INPUT RECORDS START

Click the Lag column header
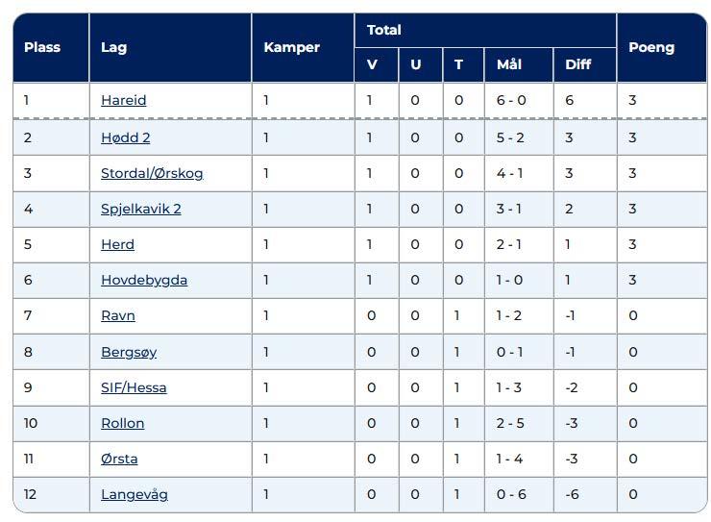 113,47
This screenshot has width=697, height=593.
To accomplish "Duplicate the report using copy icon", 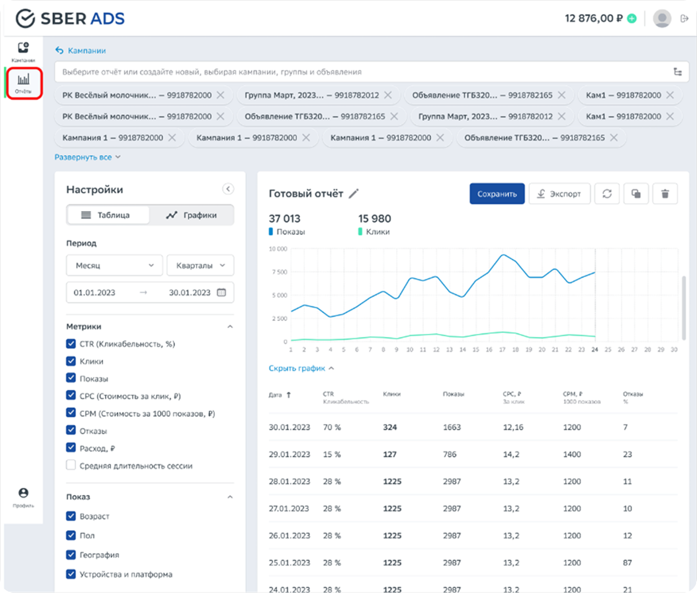I will (x=636, y=194).
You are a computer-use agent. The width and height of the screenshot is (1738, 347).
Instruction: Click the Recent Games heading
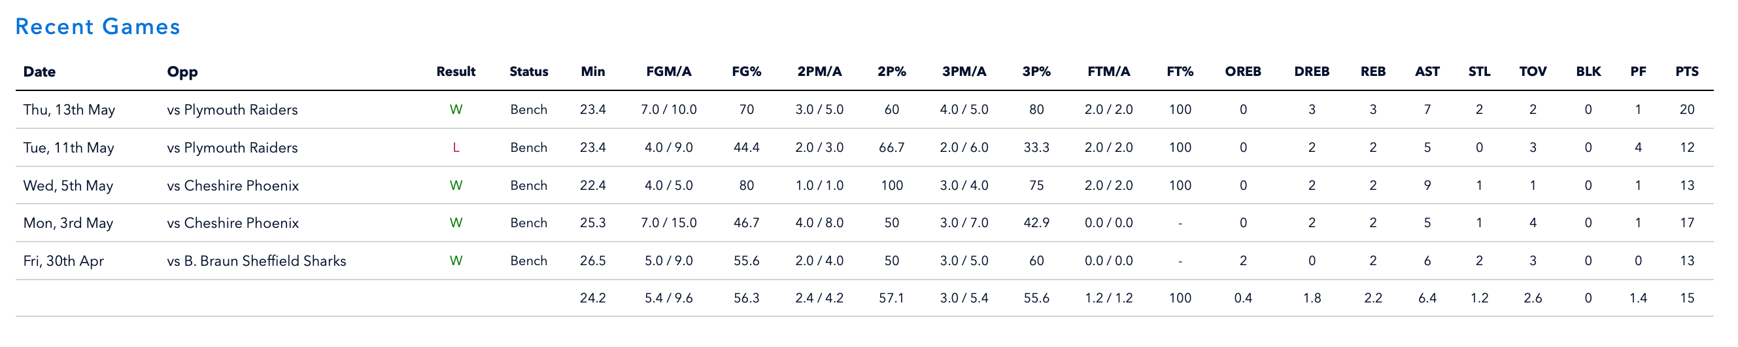(98, 27)
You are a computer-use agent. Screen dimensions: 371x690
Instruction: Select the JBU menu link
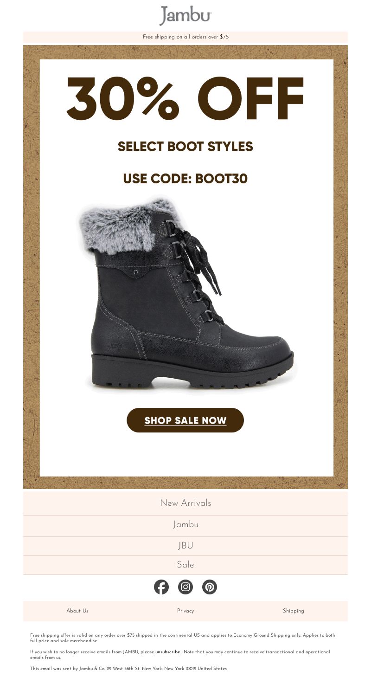coord(186,546)
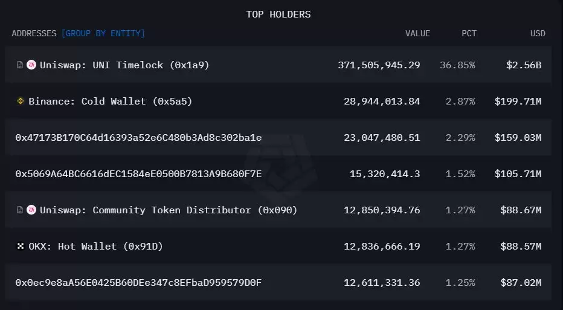Open address 0x47173B170C64d16393a52e6C480b3Ad8c302ba1e

(x=138, y=138)
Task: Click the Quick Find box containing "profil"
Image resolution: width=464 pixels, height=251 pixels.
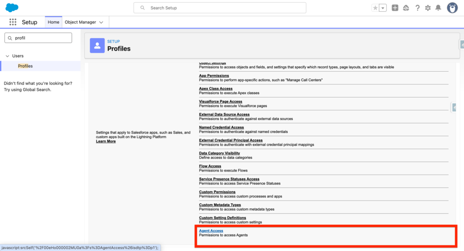Action: coord(38,38)
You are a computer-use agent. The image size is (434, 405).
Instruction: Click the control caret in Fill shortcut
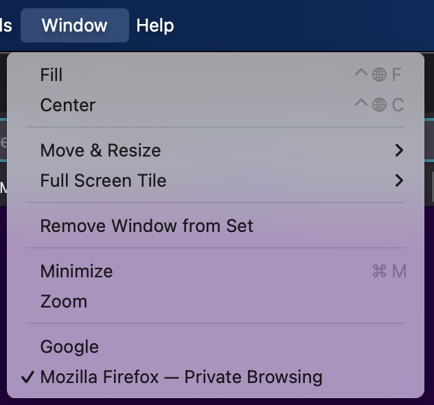click(x=361, y=73)
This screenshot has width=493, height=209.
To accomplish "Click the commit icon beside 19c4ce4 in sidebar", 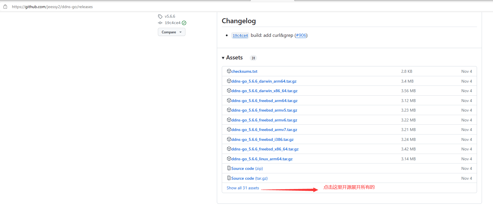I will pos(160,23).
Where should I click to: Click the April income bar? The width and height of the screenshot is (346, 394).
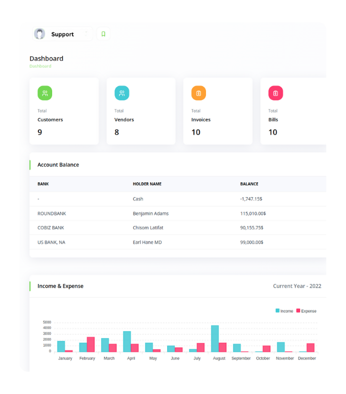pyautogui.click(x=127, y=341)
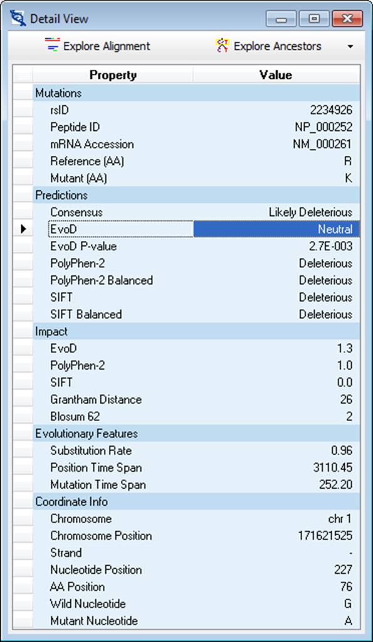Click the Explore Ancestors tree icon

tap(222, 46)
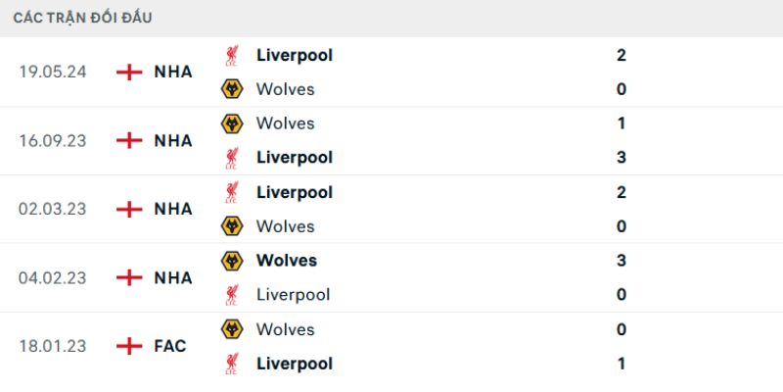Click England flag next to FAC
The width and height of the screenshot is (783, 392).
[x=128, y=346]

INPUT RECORDS END

**REQUIREMENT**
Every line from the one containing "Where should I" through the end of the records is to be returned exactly, and those lines alone; pictures are dropped.

**WRITTEN REPLY**
Where should I click to: Click the April income bar? The width and height of the screenshot is (346, 394).
pyautogui.click(x=127, y=341)
Click the Explore Ancestors tree icon

tap(222, 46)
Click England flag next to FAC
The width and height of the screenshot is (783, 392).
[x=128, y=346]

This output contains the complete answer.